EXERCISE 1 —
Transcribe the passage on panic attacks at college mealtimes from "Best for me" up to and including "a winning team.".
EXERCISE 2 —
Go on with the passage on panic attacks at college mealtimes from the point where it stops.
(DOCUMENT SECTION)
Best for me to winnow thru the quagmire of countless instances to evoke emotional explosion in an effort to engender comprehension, fixation, interrogation (pardon the hyperbolic exaggeration fueling this assay wantonly craving super) layman preservation, than zeroing in on a singular instance.
Little effort required for me to dial back mental chronology and pluck one generic panic attach festooned with the usual attendant coterie of kindling internal microscopic killing machinations swaggering like hotmail fresh off the field of a winning team.
Meal times at college (particularly with the madding crowd of voraciously famished coed undergraduates), the most frequent settings outbursts generated feverishly essentially annihilating any ambition to enjoy a normal peaceful repast (to satiate hunger), the most common environment envision a generic college cafeteria.
About twenty years ago (two decades spanning mine some total of fifty six birthdays plodding through the pernicious plots per me world wide web) represents the most recent non-voluntary foray into the field of dreaded descent into the domain of all out internal combustion, whereby attrition into no mans land of wretched undulating spasms quaking ole matthew knocked immunization generally enjoyed clinging assiduously to hibernation, meditation, self actualization as self sedation.
Eyelids now temporarily closed to re-envision the nada so salient salad days whence the feeding time instantaneously transformed into frantic frenzy at Kutztown university. While most all other student feasted on the ordinary industrial chow, i felt the grippe ketchup and override excruciating hunger. Adrenaline coursed thru this measly dry mouthed body (starving to savor the institutional haute cuisine.
No sooner did this then rather bony gluteus maximus became situated at the table (often whereby a quick exit could be made in the predictable panic stricken outcome that pierced and hammered me with gut wrenching agony), the medley of organic constriction of throat re: named near asphyxiation, furious pounding of ma poor heart churning out hormonal secretion sans flight or fight, strong sensation sans regurgitation (despite the likelihood my bowels recently purged per diarrhea courtesy of irritable gastrointestinal stress), disallowed even one morsel to appease thine palette.
(End DOCUMENT SECTION)
(INPUT DATA)
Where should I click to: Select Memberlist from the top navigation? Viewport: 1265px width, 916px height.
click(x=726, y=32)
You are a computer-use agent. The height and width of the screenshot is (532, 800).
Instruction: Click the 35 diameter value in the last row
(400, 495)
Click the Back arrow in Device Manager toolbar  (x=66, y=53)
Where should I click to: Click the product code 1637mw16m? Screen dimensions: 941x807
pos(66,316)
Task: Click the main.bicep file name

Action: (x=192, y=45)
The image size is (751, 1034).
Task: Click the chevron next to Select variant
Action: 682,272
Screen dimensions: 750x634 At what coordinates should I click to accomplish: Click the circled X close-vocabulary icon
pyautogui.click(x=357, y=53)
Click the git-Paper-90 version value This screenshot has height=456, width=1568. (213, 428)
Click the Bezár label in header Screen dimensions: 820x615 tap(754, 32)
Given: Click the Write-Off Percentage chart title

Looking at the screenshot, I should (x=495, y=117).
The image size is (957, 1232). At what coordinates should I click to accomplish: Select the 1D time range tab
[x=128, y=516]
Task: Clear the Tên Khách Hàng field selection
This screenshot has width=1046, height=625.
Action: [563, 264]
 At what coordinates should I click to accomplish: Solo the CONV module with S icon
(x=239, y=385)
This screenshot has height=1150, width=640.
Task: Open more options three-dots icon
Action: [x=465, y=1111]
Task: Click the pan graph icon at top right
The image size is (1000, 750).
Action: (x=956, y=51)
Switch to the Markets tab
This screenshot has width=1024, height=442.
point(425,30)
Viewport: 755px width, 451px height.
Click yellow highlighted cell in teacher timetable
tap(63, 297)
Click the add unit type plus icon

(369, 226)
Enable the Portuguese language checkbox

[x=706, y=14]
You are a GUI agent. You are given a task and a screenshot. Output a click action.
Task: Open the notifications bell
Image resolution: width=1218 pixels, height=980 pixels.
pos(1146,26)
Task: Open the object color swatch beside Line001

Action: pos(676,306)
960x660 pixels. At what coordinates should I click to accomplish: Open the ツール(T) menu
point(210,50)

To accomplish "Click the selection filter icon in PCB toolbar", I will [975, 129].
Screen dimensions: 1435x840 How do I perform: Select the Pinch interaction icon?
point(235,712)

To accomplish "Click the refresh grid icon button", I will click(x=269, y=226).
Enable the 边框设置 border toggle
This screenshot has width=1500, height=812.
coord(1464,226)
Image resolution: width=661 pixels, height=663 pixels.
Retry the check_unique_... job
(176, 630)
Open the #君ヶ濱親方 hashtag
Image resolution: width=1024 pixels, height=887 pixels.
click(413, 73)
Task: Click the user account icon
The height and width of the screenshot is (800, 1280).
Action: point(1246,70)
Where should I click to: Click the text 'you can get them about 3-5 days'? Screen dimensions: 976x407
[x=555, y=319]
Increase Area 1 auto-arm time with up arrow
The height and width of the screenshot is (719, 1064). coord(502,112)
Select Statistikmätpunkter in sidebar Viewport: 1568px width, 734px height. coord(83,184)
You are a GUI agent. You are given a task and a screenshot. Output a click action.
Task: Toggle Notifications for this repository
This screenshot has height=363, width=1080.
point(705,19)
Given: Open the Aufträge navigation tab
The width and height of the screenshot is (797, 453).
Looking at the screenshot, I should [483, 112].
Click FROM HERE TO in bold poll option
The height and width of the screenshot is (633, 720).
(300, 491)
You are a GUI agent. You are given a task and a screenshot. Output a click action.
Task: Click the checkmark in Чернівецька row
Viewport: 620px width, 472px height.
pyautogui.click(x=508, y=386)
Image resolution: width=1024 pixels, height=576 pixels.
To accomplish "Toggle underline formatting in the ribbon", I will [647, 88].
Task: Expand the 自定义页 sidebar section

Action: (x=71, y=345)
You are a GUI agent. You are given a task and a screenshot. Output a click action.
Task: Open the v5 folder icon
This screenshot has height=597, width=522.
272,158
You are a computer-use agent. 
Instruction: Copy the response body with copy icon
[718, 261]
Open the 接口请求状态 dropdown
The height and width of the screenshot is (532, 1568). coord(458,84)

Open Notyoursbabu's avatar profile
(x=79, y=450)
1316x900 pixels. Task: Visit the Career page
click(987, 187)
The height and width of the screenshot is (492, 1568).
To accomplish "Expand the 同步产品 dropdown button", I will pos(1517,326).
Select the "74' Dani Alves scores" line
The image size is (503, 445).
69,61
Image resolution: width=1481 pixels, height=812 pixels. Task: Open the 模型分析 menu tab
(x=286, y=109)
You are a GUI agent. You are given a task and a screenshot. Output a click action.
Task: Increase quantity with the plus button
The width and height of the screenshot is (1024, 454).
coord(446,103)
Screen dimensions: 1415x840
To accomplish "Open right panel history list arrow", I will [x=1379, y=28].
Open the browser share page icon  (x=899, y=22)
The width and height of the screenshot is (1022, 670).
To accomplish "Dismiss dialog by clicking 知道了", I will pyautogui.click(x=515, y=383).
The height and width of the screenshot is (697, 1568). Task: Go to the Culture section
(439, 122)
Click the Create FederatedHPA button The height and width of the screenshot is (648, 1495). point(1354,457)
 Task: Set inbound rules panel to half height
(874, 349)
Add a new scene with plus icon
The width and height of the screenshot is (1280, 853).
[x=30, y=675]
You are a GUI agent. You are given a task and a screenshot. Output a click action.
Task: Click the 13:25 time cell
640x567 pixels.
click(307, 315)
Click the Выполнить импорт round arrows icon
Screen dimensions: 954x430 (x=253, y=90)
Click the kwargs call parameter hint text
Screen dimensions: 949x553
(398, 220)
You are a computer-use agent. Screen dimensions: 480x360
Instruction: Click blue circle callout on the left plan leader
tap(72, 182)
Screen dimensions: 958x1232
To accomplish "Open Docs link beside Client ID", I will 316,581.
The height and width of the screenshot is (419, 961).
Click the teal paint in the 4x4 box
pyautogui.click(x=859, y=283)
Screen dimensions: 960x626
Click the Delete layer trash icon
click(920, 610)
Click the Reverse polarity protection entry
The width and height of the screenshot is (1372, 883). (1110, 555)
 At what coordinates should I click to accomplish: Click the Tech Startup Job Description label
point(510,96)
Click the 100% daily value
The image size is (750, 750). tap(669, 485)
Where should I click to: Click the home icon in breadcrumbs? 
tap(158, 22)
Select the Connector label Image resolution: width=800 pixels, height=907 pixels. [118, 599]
(End INPUT DATA)
TASK RESPONSE 1 —
Best for me to winnow thru the quagmire of countless instances to evoke emotional explosion in an effort to engender comprehension, fixation, interrogation (pardon the hyperbolic exaggeration fueling this assay wantonly craving super) layman preservation, than zeroing in on a singular instance.
Little effort required for me to dial back mental chronology and pluck one generic panic attach festooned with the usual attendant coterie of kindling internal microscopic killing machinations swaggering like hotmail fresh off the field of a winning team.

TASK RESPONSE 2 —
Much as waste not want not the coda, ethos, general integrity keeping afloat my dogma, that credo went out the window (with or without the baby and bathwater – plugged pulled so no infant drowned, nor any other animal harmed in the making of this mindful video), the tray of uneaten food left for an employee to discard.
Complete discombobulating disorientation (in tandem with the tried and true trademark tell tale signs of tumultuous ferocious fracas re: Tony the tiger witnessed personal pandemonium, which violent trigger, nonetheless did offer a scant few minutes to gather peanut butter and jelly sandwiched haphazardly slap dashed together, whereby to escape this jam.
Cumulative episodes whence tumultuous shell shocked warring faction repeatedly played itself and affecting escape from this perilous perdition.
The shoals of home (which appeared sweeter than ever) specifically sighted when sitting with pangs of stomach churning aches to eat instead delivered a sentence whereby this anguished author felt himself severely lashed and slavishly held within thine fragile self witnessed withdrawal from campus life (for the umpteenth time) and hence avoidance became the coping mechanism.
Fast forward to the present. Now a cornucopia of pharmaceutical medications keep in check (akin to a mate) and put a lid on susceptibility toward chaotic sensation run amok.
This collective soul (whose esprit de corps rose from thine Heiress house of the rising sun) in fits and starts finally seems closer to psychological nirvana.
Now, now longer does a led zeppelin manacle this Renaissance man from the culture club. He scales the Ashbury heights of ecstasy via pharmacological panacea. He feels indomitable emotional strength to haul in the oats of a misspent youth.